Teus olhos têm negra a cor,
Cor de noite sem estrela;
A chama é vivaz e é bela,
Mas luz não têm. - Que anjo és tu?
Em nome de quem vieste?
Paz ou guerra me trouxeste
De Jeová ou Belzebu?
Não respondes - e em teus braços
Com frenéticos abraços
Me tens apertado, estreito!...
Isto que me cai no peito
Que foi?... - Lágrima? - Escaldou-me...
Queima, abrasa, ulcera... Dou-me,
Dou-me a ti, anjo maldito,
Que este ardor que me devora
É já fogo de precito,
Fogo eterno, que em má hora
Trouxeste de lá... De donde?
Em que mistérios se esconde
Teu fatal, estranho ser!
Anjo és tu ou és mulher?
Almeida Garrett, in "Folhas Caídas"
Sugestões de análise
O poema encontra-se dividido em três partes e a personagem focada é a mulher, mas em cada uma das três partes, o sujeito poético, traça um perfil diferente, desse ser humano.
Na primeira estrofe temos a imagem da mulher-anjo, dominadora, à qual o sujeito poético se subjuga: "Anjo és tu (...) anjo és, que me domina (...) minha alma forte, ardente,/ Que nenhum jugo respeita, /Covardemente sujeita / Anda humilde a teu poder".
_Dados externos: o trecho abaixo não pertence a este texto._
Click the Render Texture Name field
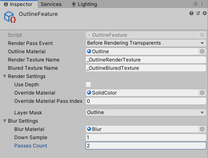The height and width of the screenshot is (158, 208). pyautogui.click(x=146, y=60)
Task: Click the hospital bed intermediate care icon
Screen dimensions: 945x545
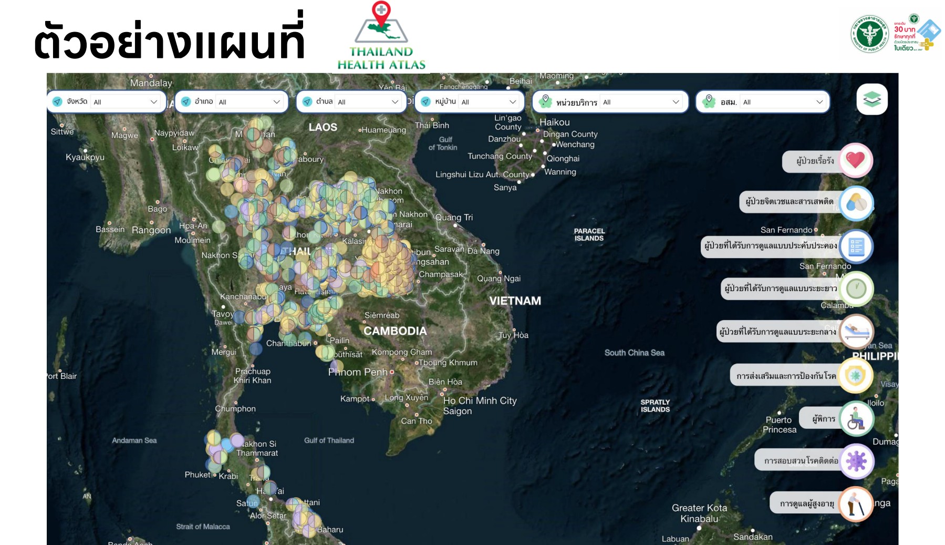Action: point(856,332)
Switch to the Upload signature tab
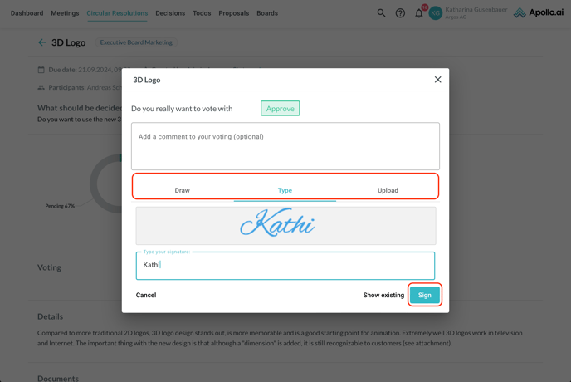This screenshot has height=382, width=571. (388, 190)

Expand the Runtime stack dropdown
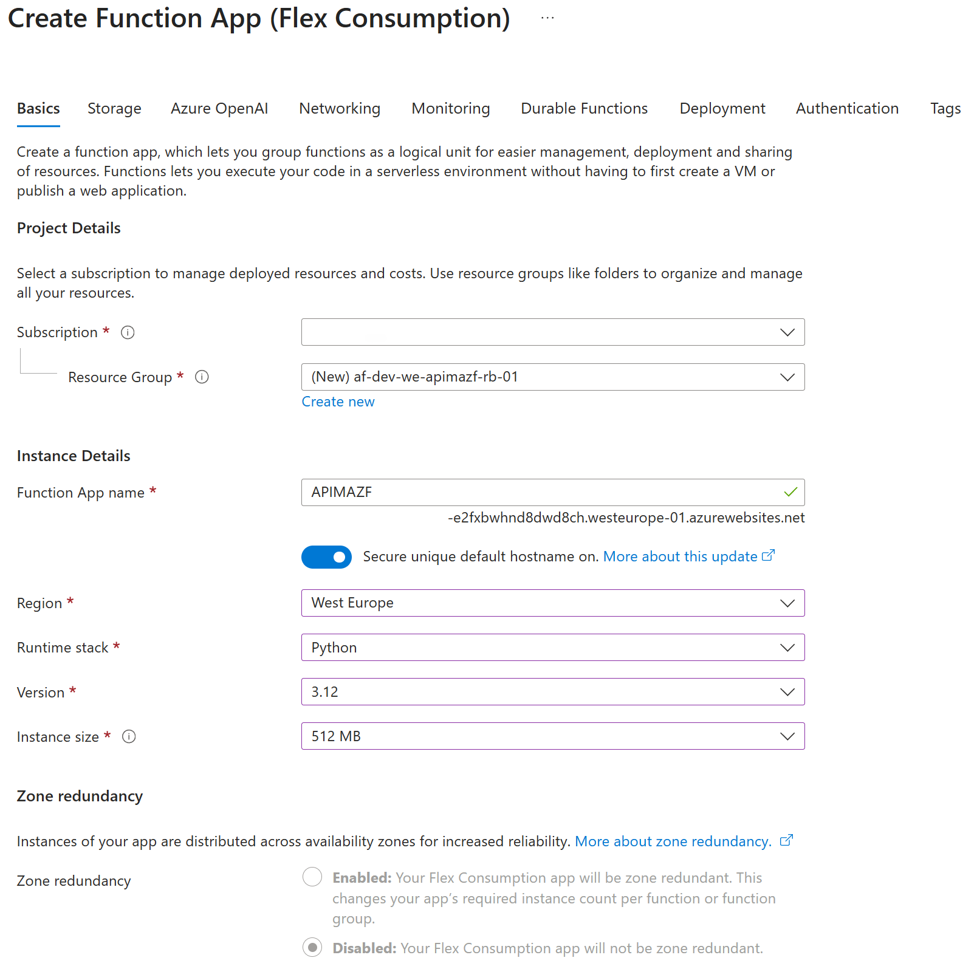[552, 648]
Na segunda estrofe encontramos a mulher que se mostra tal como é, real , que deixa transparecer o seu estado de espírito e provoca no sujeito poético sentimentos contraditórios, como paz ou guerra: "Que anjo és tu? / Em nome de quem vieste? / Paz ou guerra me trouxeste / De Jeová ou Belzebu?".
Para terminar o sujeito lírico, apresenta-nos o que, para ele, é a mulher-mulher-, o "anjo maldito" que é a razão do amor-paixão que o faz sofrer, que "Queima" , "abrasa" e o "devora". É a mulher fatal, a quem ele se entregou loucamente apaixonado, "em teus braços / Com frenéticos abraços / Me tens apertado, estreito" (...) Dou-me, / Dou-me a ti" e de cujo fatalismo ele não se pode libertar porque ela é um, "fatal, estranho ser" .
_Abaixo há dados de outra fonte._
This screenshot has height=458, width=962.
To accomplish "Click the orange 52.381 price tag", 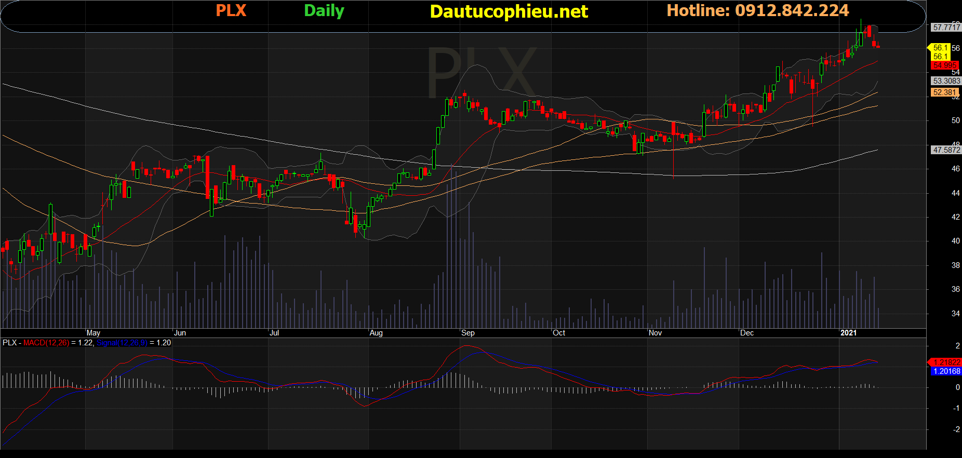I will tap(944, 92).
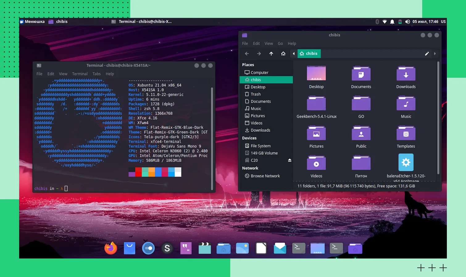Expand path bar left scroll arrow

coord(293,54)
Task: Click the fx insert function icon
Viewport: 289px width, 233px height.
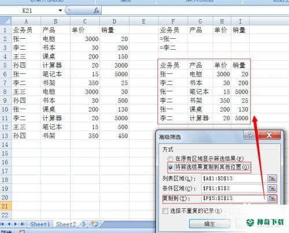Action: coord(96,10)
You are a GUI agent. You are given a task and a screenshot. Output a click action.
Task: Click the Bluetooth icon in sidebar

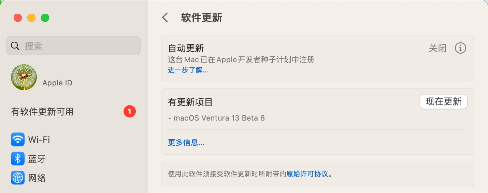click(18, 158)
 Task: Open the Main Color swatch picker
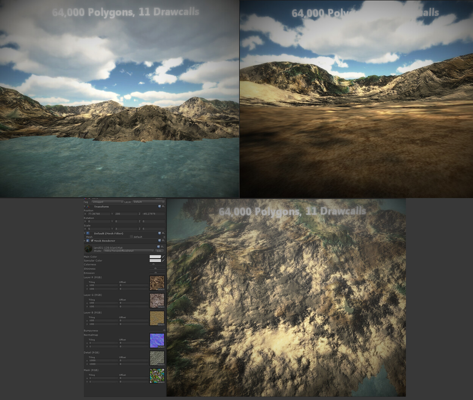coord(155,256)
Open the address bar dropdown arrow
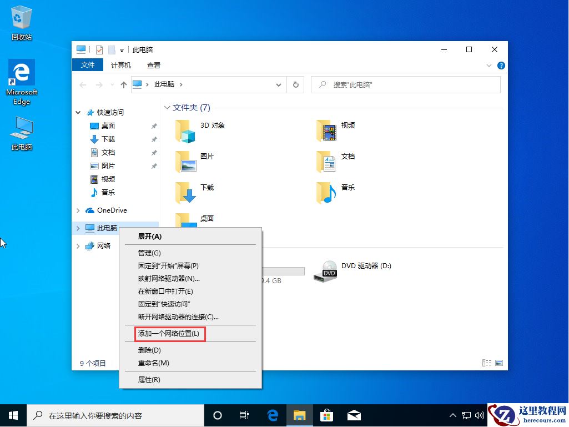The height and width of the screenshot is (427, 569). coord(279,84)
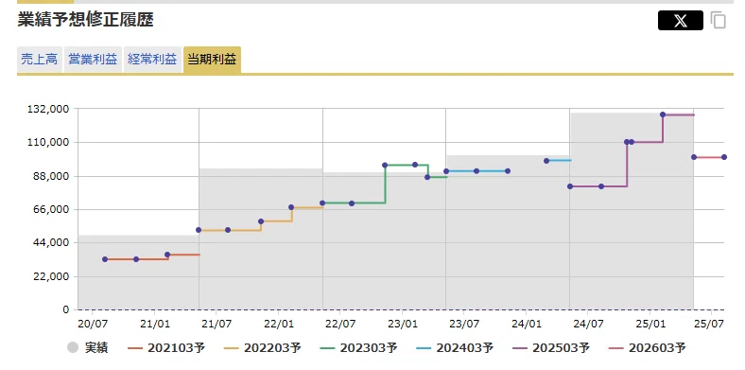Hide the 202203予 series in legend
This screenshot has width=745, height=370.
click(x=263, y=347)
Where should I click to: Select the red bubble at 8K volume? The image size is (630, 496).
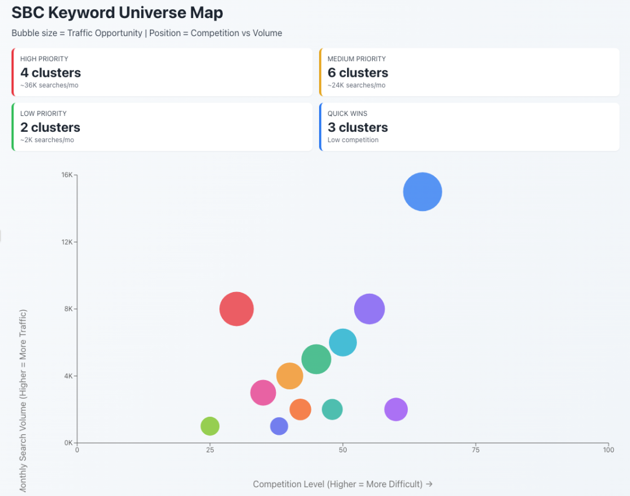tap(236, 309)
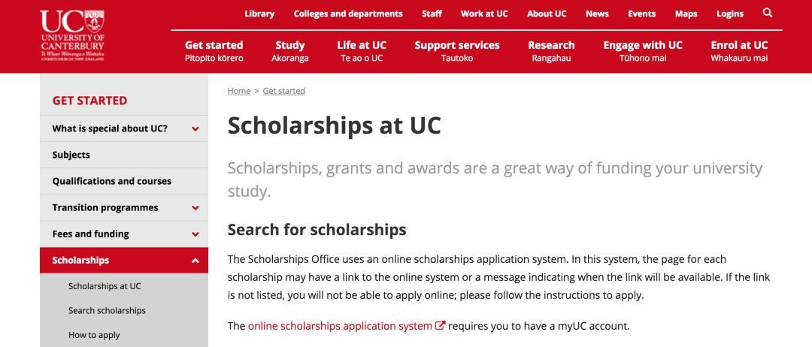Expand Transition programmes submenu chevron
This screenshot has height=347, width=812.
[195, 208]
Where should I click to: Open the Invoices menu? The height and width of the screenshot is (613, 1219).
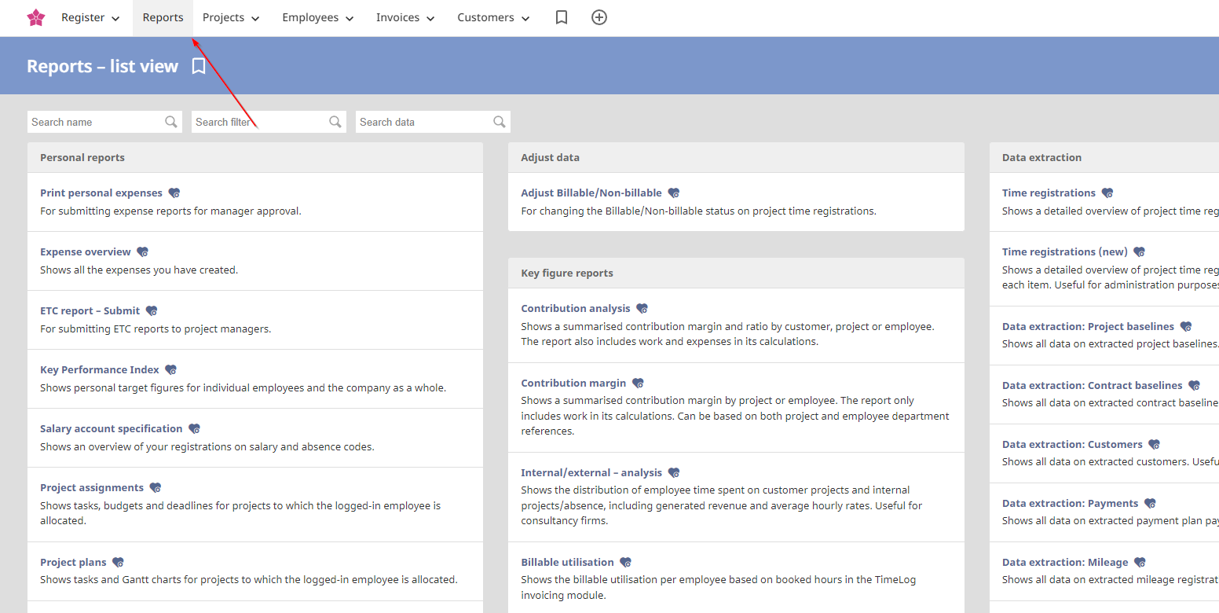pyautogui.click(x=405, y=17)
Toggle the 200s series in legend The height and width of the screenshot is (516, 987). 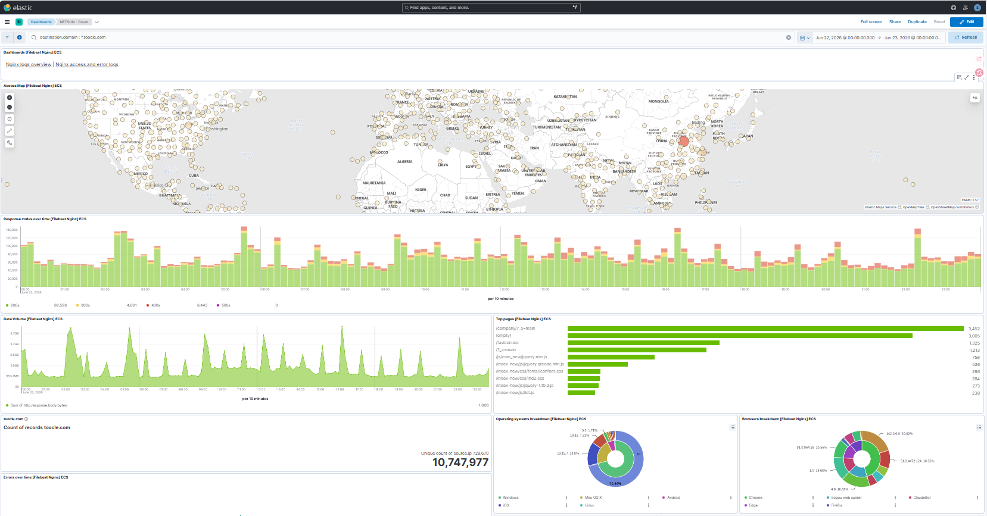point(13,305)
Como verificamos o sujeito poético revela sentimentos que se alteram no decorrer da visão que tem da mulher.
Como reações sentimentais saliento, a título de exemplo:
- Admiração pelo poder da mulher (1ª estrofe, versos 1-5)
- Submissão-domínio e obediência ao capricho (versos 6-12)
- Dúvida-(versos 24-27)
- Paixão-(versos 28-30)
- Paixão-(versos 31-33)
- Dor, sofrimento-(versos 35-36)
- destruição/perdição (versos 35-36)
- Aceitação do destino/fatalismo - verso 40)
Poderemos concluir que, para o sujeito poético, a mulher é salvação e destruição, porque é dela que vem a "onda demoníaca" e "fatal" que o arrasta para a destruição.
De notar que, neste poema, a pontuação é muito importante para nos ajudar a compreender as reações do sujeito lírico.
Assim, na primeira estrofe, as frases declarativas revelam objetividade, humildade e sujeição.
Na segunda estrofe, as interrogações retóricas servem para exprimir dúvida e interrogar a mulher causadora de reações contraditórias.
Na terceira estrofe, as reticências exprimirem as emoções e os sentimentos; as exclamações transmitem a emotividade das paixões; as interrogações tornam a dúvida mais clarificada.